:: Study material ::

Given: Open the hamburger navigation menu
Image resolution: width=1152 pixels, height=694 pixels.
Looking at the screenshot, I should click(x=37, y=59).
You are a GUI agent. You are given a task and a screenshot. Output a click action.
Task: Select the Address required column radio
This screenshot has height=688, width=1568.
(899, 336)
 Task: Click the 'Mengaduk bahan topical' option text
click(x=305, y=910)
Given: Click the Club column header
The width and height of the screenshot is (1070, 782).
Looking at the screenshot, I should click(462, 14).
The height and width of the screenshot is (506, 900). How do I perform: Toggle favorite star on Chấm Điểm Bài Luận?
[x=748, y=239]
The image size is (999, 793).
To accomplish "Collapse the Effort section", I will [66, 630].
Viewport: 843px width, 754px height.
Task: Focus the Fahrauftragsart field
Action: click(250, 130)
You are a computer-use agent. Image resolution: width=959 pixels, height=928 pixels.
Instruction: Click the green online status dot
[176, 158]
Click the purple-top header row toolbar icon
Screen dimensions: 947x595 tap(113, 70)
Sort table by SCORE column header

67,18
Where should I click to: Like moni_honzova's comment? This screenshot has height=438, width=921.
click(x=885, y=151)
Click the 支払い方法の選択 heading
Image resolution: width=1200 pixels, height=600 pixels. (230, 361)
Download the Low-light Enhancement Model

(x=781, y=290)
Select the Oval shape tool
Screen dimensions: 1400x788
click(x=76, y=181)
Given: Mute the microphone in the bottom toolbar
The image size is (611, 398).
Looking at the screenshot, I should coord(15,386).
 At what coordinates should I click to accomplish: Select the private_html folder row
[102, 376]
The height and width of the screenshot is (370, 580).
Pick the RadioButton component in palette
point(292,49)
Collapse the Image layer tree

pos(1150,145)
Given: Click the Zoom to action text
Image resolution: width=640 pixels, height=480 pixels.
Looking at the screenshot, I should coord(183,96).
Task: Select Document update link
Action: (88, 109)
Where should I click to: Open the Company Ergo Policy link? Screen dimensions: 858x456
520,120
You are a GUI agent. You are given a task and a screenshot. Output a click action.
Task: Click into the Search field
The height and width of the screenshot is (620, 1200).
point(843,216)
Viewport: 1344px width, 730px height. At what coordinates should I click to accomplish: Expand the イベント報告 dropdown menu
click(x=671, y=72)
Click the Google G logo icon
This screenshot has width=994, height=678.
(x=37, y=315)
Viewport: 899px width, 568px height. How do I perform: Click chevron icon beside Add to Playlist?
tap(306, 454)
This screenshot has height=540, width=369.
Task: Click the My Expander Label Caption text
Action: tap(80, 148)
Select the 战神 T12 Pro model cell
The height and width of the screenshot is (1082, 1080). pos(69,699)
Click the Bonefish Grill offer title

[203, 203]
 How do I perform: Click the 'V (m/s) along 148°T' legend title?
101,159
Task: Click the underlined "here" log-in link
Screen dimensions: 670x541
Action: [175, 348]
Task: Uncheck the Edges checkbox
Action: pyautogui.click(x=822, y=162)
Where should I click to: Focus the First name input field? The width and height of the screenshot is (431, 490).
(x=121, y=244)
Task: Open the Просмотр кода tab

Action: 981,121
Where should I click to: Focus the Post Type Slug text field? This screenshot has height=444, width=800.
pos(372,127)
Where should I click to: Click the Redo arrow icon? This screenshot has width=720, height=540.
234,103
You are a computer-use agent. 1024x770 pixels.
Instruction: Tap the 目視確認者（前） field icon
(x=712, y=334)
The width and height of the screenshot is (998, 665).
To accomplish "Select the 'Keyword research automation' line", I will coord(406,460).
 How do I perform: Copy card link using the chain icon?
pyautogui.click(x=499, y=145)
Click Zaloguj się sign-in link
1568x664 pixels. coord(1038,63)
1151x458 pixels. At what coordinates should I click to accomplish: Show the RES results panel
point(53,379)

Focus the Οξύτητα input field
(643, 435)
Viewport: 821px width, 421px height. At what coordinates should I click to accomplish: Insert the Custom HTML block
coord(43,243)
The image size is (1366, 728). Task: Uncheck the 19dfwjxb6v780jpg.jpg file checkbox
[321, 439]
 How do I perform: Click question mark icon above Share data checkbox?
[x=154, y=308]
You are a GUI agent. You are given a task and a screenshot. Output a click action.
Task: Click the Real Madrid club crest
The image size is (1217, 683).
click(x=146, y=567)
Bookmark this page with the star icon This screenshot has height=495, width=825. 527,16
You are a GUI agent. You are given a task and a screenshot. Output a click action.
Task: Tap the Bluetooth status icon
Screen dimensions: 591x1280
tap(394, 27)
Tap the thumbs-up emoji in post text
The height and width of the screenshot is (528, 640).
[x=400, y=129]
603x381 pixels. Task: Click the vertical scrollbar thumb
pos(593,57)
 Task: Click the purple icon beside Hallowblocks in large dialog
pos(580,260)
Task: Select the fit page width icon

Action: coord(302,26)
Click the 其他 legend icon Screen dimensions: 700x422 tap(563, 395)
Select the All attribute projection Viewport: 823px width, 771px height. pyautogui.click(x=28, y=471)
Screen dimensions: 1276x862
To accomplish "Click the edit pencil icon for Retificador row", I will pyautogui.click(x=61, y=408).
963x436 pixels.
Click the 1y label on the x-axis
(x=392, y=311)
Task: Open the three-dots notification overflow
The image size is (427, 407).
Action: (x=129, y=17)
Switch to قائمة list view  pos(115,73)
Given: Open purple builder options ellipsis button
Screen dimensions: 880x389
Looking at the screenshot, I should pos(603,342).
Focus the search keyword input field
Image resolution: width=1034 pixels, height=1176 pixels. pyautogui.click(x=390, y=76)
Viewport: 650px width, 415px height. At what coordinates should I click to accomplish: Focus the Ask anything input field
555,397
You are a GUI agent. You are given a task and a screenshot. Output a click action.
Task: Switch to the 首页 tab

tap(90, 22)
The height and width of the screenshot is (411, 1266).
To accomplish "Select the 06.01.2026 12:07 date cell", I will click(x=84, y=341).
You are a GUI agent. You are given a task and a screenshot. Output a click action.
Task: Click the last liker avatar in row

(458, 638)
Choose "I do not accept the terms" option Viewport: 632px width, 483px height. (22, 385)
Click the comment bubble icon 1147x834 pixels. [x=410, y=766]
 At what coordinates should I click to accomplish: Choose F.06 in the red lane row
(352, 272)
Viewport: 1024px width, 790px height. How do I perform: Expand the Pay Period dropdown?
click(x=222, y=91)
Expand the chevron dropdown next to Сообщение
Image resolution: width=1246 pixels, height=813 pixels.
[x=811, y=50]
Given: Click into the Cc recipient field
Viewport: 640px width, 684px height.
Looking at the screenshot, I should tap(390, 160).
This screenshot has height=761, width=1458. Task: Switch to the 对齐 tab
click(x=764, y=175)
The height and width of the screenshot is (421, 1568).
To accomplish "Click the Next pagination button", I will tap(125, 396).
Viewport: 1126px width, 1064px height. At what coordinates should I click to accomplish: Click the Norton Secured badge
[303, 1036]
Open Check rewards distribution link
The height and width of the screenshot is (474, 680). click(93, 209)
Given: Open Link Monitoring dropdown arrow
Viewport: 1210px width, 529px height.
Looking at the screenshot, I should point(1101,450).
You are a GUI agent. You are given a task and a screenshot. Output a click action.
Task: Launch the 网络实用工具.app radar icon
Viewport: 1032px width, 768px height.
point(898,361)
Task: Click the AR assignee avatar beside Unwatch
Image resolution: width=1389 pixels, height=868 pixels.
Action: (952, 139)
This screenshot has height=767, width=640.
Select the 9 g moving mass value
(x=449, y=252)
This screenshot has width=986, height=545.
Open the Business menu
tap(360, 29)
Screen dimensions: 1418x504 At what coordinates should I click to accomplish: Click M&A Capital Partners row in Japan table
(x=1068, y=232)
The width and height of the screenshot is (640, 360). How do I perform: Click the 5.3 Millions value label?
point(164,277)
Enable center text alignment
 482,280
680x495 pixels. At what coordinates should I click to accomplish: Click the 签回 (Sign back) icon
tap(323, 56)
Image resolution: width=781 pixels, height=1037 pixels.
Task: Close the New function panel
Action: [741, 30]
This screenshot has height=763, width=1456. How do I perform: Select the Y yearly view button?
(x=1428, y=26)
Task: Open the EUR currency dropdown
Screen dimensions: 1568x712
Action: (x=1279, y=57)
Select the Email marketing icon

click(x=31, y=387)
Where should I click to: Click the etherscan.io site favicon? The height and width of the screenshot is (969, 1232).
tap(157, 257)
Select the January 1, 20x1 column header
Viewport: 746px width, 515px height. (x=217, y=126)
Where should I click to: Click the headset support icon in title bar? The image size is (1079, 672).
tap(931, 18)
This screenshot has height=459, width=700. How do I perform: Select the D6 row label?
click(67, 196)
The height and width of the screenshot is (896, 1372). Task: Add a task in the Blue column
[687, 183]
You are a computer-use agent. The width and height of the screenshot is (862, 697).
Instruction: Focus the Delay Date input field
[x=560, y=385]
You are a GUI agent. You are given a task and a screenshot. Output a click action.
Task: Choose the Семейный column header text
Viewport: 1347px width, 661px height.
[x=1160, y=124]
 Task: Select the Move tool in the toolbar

:::

*Work task:* Once the line with "The height and width of the screenshot is (896, 1372)." is located in the data above, repeat it and every later line through the end, exactly.

*Answer:*
The height and width of the screenshot is (896, 1372). Task: Add a task in the Blue column
[687, 183]
You are a computer-use agent. The width and height of the screenshot is (862, 697).
Instruction: Focus the Delay Date input field
[x=560, y=385]
You are a GUI agent. You are given a task and a screenshot. Output a click action.
Task: Choose the Семейный column header text
Viewport: 1347px width, 661px height.
[x=1160, y=124]
 Task: Select the Move tool in the toolbar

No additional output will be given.